Research Progress of Interfacial Modification of Copper/Diamond Composites for Electronic Packaging

• Published in: International journal of thermophysics Vol. 46; no. 9
• Main Authors: Hu, Zhihua, Zhang, Bowen, Yu, Hongmei, Lei, Yan, Xiong, Haiyan, Jiang, Binghua, Chen, Deping
• Format: Journal Article
• Language: English
• Published: New York Springer US 01.09.2025; Springer Nature B.V
• Subjects: Chemical bonds; Chemical reactions; Classical Mechanics; Composite materials; Condensed Matter Physics; Contact angle; Copper; Diffusion; Electronic packaging; Heat transfer; Industrial Chemistry/Chemical Engineering; Metallizing; Physical Chemistry; Physics; Physics and Astronomy; Thermal conductivity; Thermal expansion; Transport properties; Wettability; Zirconium; Electronic packaging materials; Thermal conductivity; Diamond; Copper-matrix composites; Interfacial modification
• ISSN: 0195-928X; 1572-9567
• DOI: 10.1007/s10765-025-03600-x

Copper/diamond composites exhibit significant potential in various fields, including microelectronics, weaponry, power batteries and aerospace, owing to their adjustable transport properties, high thermal conductivity (TC), and customizable coefficients of thermal expansion.
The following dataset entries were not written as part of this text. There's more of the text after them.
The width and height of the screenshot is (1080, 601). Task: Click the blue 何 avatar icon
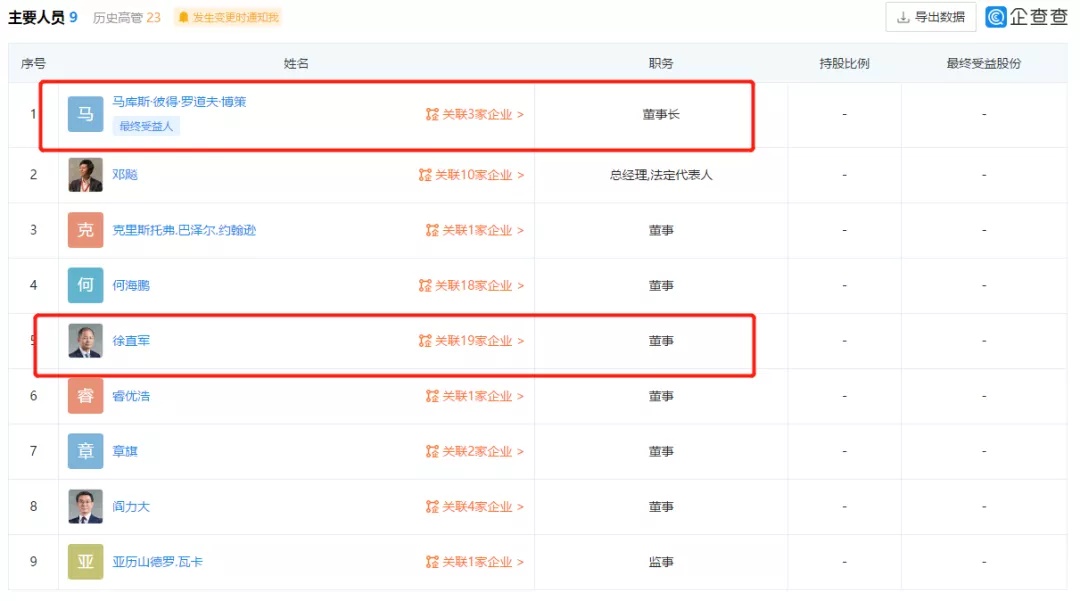click(x=85, y=285)
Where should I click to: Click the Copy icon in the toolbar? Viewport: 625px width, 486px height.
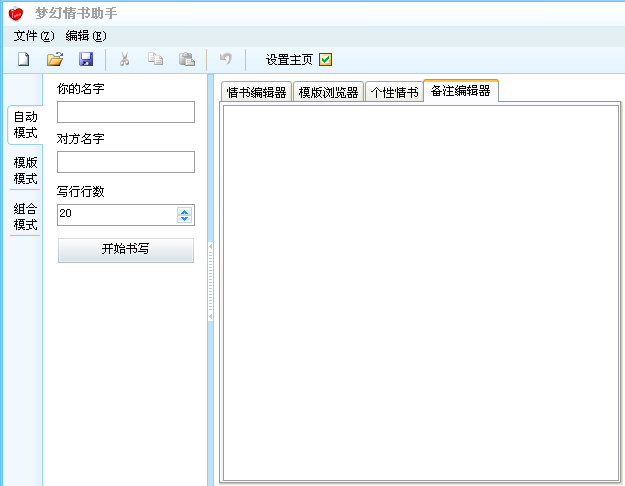155,59
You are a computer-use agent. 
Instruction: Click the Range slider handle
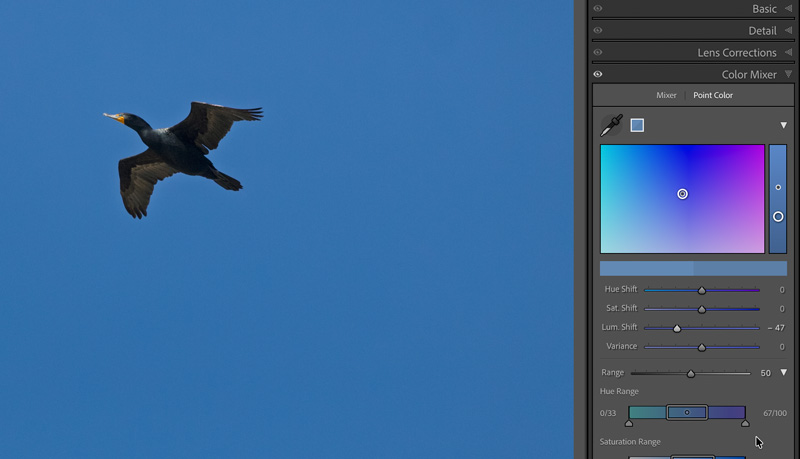(x=691, y=373)
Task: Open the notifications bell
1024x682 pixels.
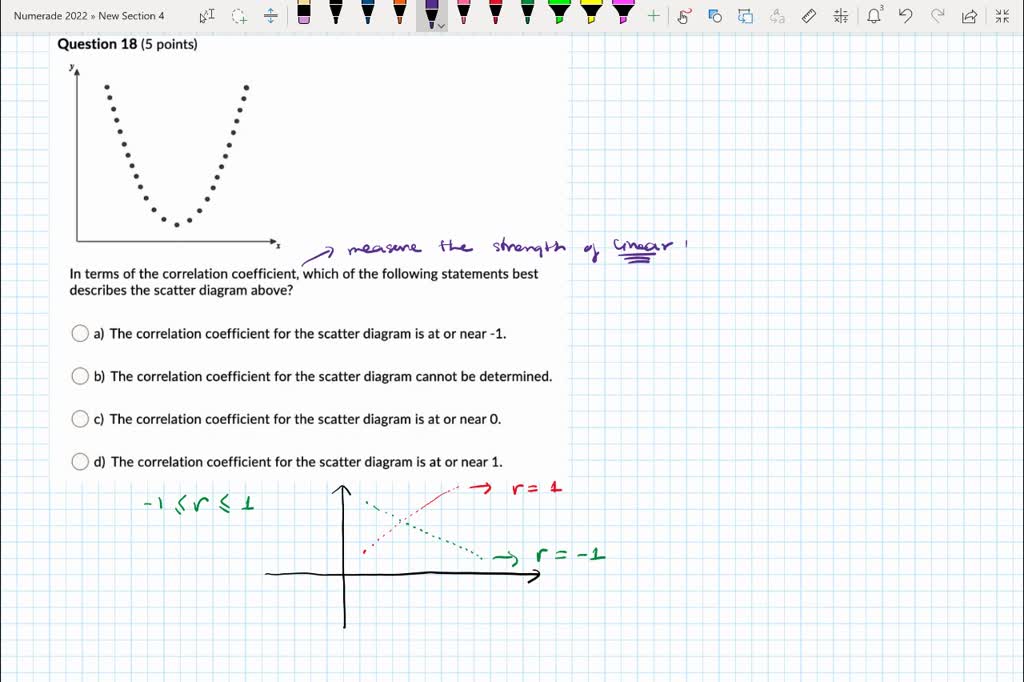Action: point(874,16)
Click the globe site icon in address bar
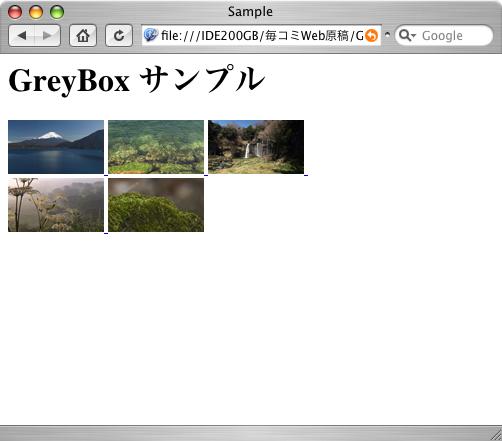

However, interface gaps and weak bonding have significantly impeded the application of copper/diamond composites with high thermal conductivity. This paper summarizes the preparation methods and research advancements in the interfacial modification of copper/diamond composites. Revealing that the introduction of carbide-forming elements (e.g., Zr, Cr, Ti) via matrix alloying or diamond surface metallization significantly improves solid–liquid wettability (reducing contact angles below 90°) and enhances interfacial bonding through chemical reaction or atomic diffusion. These insights are crucial for enhancing the interfacial bonding between copper and diamond, thereby improving the thermal conductivity of the composites.